* RECORDS FOR THIS EXERCISE:
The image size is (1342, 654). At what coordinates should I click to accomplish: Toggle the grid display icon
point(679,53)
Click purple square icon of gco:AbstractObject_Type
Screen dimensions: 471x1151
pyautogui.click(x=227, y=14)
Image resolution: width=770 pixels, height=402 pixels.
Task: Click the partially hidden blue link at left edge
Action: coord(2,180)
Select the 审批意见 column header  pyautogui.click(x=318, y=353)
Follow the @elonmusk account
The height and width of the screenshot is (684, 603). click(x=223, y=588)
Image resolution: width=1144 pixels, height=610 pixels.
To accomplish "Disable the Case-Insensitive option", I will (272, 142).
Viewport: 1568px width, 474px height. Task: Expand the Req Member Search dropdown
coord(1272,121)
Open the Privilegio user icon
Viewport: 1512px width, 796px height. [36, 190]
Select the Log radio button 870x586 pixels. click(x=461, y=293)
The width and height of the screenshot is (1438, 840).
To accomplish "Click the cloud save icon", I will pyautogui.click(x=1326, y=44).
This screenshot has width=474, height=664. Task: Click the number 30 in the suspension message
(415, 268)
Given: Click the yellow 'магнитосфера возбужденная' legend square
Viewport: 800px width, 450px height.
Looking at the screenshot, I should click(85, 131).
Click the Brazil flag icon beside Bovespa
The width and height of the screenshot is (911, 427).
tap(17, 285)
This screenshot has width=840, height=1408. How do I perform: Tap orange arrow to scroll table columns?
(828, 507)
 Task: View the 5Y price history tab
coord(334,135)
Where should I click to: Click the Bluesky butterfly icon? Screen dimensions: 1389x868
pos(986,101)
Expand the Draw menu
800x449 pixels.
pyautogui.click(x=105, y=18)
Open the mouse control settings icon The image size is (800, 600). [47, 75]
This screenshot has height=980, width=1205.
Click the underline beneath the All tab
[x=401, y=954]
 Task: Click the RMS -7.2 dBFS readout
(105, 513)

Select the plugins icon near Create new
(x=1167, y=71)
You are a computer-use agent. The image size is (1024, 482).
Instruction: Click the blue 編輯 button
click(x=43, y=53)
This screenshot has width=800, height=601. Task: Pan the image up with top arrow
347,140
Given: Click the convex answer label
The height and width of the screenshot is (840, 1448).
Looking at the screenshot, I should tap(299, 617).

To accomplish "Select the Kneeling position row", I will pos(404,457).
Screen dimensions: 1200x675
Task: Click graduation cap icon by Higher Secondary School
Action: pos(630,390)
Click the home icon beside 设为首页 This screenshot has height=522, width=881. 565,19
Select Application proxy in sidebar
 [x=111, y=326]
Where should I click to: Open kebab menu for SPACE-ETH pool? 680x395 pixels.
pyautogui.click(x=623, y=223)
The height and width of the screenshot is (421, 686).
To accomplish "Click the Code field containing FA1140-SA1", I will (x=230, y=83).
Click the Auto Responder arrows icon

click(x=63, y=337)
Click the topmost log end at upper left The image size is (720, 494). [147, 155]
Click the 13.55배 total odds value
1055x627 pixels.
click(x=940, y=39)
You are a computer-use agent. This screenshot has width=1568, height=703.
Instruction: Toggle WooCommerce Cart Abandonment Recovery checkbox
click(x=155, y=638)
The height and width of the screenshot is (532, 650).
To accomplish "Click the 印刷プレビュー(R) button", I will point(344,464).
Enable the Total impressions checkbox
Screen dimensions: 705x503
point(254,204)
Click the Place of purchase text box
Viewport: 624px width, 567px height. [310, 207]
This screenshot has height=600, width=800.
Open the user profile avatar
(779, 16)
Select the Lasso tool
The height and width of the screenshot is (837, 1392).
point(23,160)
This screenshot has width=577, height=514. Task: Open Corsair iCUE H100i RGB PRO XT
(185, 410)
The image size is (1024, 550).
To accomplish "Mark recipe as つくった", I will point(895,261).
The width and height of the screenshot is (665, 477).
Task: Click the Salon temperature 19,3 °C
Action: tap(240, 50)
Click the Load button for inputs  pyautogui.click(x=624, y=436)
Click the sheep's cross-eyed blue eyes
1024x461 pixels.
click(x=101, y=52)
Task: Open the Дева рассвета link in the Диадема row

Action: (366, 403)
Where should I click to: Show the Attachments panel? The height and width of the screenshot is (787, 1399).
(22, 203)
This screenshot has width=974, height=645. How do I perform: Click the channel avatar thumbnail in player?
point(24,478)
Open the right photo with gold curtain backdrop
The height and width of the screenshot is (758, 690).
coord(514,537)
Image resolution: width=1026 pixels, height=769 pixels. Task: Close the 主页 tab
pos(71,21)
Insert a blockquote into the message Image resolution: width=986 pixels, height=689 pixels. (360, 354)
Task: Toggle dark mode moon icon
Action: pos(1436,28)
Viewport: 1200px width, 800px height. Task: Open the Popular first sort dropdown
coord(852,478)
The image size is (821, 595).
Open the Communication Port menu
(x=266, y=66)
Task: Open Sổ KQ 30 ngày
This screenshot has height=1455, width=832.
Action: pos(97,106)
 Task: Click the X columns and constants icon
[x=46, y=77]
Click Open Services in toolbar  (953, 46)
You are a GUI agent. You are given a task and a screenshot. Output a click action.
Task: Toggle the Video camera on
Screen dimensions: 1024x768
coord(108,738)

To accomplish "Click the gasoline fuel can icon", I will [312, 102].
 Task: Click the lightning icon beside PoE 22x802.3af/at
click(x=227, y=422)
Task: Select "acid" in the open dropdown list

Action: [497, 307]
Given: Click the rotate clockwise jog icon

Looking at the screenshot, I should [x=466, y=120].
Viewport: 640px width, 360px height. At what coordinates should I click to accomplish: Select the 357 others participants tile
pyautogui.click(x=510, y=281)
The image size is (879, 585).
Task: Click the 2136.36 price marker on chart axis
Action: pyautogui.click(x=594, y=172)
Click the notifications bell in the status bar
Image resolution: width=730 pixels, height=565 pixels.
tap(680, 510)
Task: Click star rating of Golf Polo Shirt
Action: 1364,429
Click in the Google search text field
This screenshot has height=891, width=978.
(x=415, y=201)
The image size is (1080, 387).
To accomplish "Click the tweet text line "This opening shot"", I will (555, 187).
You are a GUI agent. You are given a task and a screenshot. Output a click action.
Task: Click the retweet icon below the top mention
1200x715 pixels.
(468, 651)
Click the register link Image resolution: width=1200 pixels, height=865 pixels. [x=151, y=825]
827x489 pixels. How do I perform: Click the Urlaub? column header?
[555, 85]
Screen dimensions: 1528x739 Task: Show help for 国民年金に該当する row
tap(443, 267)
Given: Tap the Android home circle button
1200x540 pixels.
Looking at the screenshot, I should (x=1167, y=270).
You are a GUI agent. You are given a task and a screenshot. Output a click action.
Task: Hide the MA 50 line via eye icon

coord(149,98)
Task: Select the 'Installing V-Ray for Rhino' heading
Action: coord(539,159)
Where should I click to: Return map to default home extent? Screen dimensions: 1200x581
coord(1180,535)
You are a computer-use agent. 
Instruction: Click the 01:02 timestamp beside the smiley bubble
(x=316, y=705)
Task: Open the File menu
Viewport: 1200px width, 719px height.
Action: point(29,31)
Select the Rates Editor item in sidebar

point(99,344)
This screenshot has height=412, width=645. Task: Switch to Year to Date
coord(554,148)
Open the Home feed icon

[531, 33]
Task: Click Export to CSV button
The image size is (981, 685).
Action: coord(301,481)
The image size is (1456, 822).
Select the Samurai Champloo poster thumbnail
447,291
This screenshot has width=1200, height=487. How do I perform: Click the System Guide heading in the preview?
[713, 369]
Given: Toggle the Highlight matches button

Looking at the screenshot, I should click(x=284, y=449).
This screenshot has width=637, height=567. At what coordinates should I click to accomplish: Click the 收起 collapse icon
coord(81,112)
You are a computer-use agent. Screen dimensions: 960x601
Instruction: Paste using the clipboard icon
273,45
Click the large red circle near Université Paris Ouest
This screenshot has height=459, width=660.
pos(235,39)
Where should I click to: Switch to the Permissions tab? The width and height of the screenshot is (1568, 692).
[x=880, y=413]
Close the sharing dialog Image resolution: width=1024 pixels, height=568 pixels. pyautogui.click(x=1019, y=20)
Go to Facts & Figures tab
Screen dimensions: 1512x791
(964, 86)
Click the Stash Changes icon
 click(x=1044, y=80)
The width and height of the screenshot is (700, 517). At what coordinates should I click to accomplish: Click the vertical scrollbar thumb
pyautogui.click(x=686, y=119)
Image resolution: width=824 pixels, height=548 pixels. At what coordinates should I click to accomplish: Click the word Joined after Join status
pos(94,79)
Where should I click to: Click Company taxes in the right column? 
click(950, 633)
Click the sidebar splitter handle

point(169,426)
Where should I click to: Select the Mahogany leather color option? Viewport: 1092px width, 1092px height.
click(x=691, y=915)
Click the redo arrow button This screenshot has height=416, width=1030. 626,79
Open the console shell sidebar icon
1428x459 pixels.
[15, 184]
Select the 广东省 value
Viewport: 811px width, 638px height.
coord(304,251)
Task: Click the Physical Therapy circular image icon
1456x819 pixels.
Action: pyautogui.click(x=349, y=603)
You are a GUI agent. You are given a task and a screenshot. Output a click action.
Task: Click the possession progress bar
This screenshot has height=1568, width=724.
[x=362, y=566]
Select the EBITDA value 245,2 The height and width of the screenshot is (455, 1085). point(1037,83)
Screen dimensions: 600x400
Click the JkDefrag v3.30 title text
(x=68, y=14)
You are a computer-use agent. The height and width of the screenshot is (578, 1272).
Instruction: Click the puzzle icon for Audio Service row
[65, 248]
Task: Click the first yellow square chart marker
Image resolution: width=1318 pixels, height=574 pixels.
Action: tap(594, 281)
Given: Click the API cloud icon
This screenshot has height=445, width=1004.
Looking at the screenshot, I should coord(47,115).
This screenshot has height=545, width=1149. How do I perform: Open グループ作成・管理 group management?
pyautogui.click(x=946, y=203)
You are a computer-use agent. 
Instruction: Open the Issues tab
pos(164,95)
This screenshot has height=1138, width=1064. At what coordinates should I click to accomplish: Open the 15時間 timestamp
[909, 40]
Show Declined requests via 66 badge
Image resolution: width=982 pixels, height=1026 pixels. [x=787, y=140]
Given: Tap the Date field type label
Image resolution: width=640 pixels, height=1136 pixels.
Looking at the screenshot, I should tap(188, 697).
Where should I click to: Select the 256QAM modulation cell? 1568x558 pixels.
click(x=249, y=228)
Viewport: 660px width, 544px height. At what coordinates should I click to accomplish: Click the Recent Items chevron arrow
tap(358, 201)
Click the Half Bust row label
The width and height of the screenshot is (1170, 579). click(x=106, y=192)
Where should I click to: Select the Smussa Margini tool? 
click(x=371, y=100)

* EXERCISE PROMPT:
Copy all lines from the data above that contain the word "yellow".

* OUTPUT BELOW:
Given: Click the yellow 'магнитосфера возбужденная' legend square
Task: Click the first yellow square chart marker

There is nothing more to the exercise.